My home machine has a native IPv6 address and connectivity (not just a 6to4 setup); my work machine only has 6to4 connectivity. The particular website I was having problems with has both IPv4 and IPv6 addresses, and, I believe, has had them for some time. And, you guessed it, there is some sort of connectivity problem between me and their IPv6 address (or addresses, since they have various sub-sites for static media and so on).

This IPv6 connectivity issue affects only my testing Firefox because only that Firefox runs in an environment that allows it to make IPv6 connections; my regular Firefox and my syndication feed reader both run through setups that force IPv4 only traffic. I don't have a general IPv6 connectivity problem, since I can visit places like ipv6.google.com and test sites such as this one say that my setup is fine.

Now, I'm an experienced system administrator and I know that I have IPv6 enabled (because I configured it specifically). It still took me a fair while to make the leap from 'weird inability to browse this website in Firefox' to 'IPv6 related issue', and I still don't know exactly what's wrong between hither and yon (although testing here suggests that it is a routing reachability issue).

This is the world we have to look forward to as IPv6 becomes more widely deployed and used.

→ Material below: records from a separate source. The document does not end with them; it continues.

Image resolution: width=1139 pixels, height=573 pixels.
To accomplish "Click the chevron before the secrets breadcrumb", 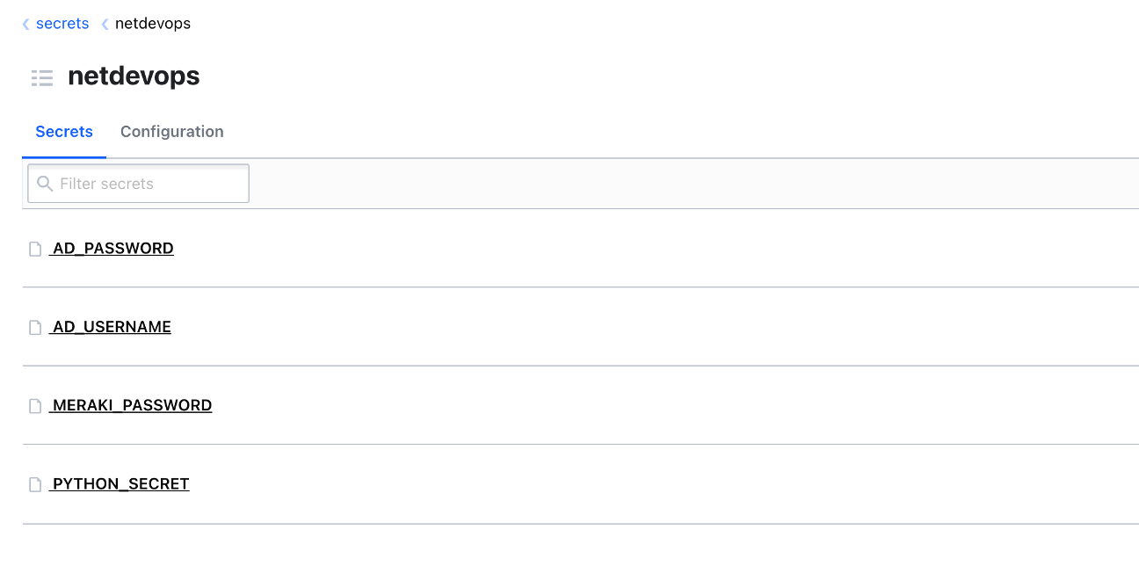I will coord(25,25).

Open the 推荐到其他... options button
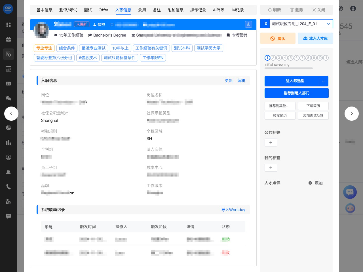(x=280, y=106)
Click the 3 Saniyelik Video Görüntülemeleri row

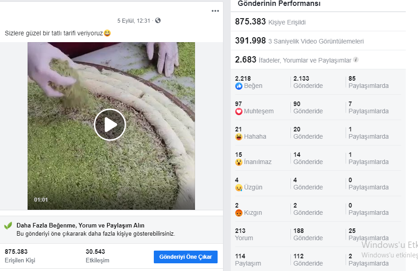click(x=318, y=41)
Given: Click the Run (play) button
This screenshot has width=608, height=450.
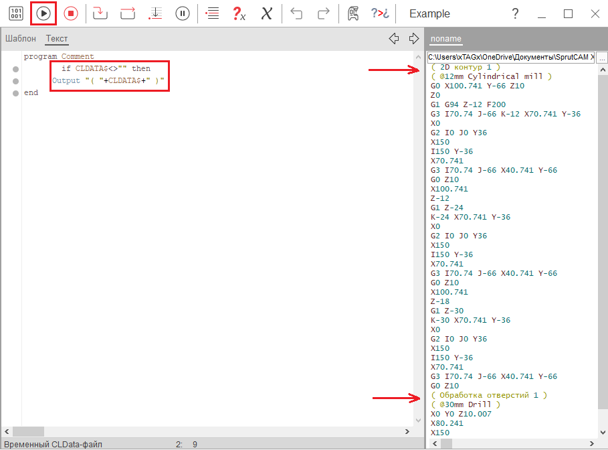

In a sense this is a good development, because it will smoke out a lot of configuration issues and so on. But in another sense it is a terrible world, because what users see is things breaking when you (or they) turn on IPv6.

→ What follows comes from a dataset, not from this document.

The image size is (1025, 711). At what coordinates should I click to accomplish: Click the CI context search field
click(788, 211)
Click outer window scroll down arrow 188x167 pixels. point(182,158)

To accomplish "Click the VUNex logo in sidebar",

One consequence of this is that I don't feel very optimistic about World IPv6 Day; I expect it to be notable mostly for mysterious problems and lots of complaints. I am frankly amazed that Google and other major websites could be talked into it.

(My bad workaround for my problem was to tell my system that the IPv6 addresses associated with this website were unreachable. This causes an immediate connection failure and the browser immediately falls back to IPv4.)


Comments on this page:

From 87.198.113.140 at 2011-03-14 21:06:06:

Isn't that the goal with World IPv6 day? There are all these places that are broken, but nobody is fixing them? Google and friends can't turn on IPv6 for everyone because there are so many people who are broken, but noone is fixing them because they don't realise it's broken.

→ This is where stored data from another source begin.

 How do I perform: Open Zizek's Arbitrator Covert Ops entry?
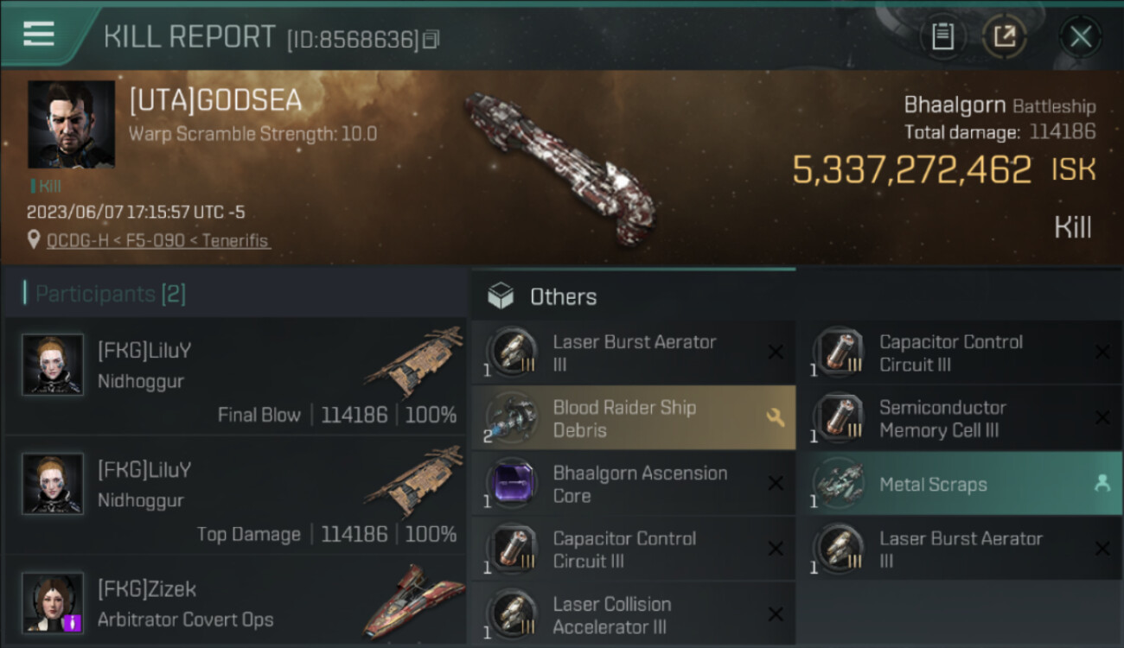click(235, 604)
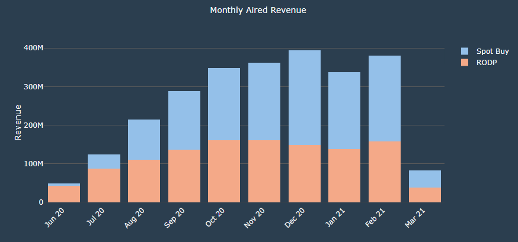This screenshot has width=518, height=242.
Task: Click the Revenue y-axis title
Action: (x=18, y=122)
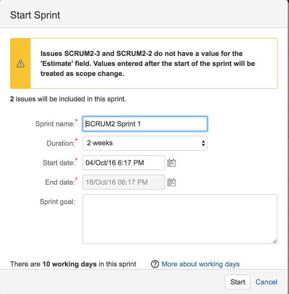Open the End date calendar picker icon

171,182
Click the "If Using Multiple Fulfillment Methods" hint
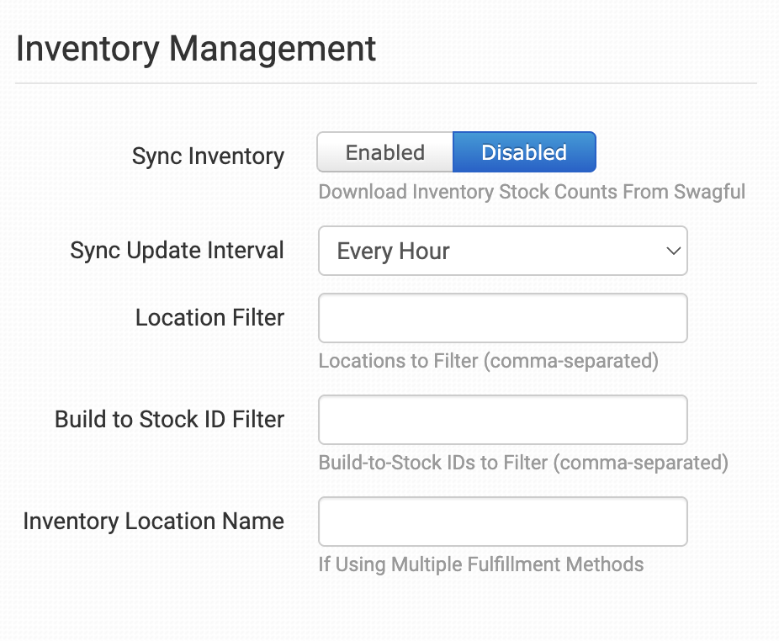This screenshot has width=779, height=641. tap(480, 564)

What would you do to make peoples IPv6 reliable enough that Google and friends can turn it on and leave it on rather than dealing with one annoying, brittle White lists (http://www.google.com/intl/en/ipv6/) per website?

-- Perry Lorier

By cks at 2011-03-15 00:46:26:

The problem with using World IPv6 Day to smoke out problems is that for most users, by far the simplest fix for any problems that their IPv6 configuration is causing them is to just turn off IPv6 entirely (and then leave it off). Once people have turned off IPv6 it will take dynamite to get them to turn it back on, plus you are left with a lingering folklore of 'oh yeah, IPv6, it causes problems if it's on, turn it off'.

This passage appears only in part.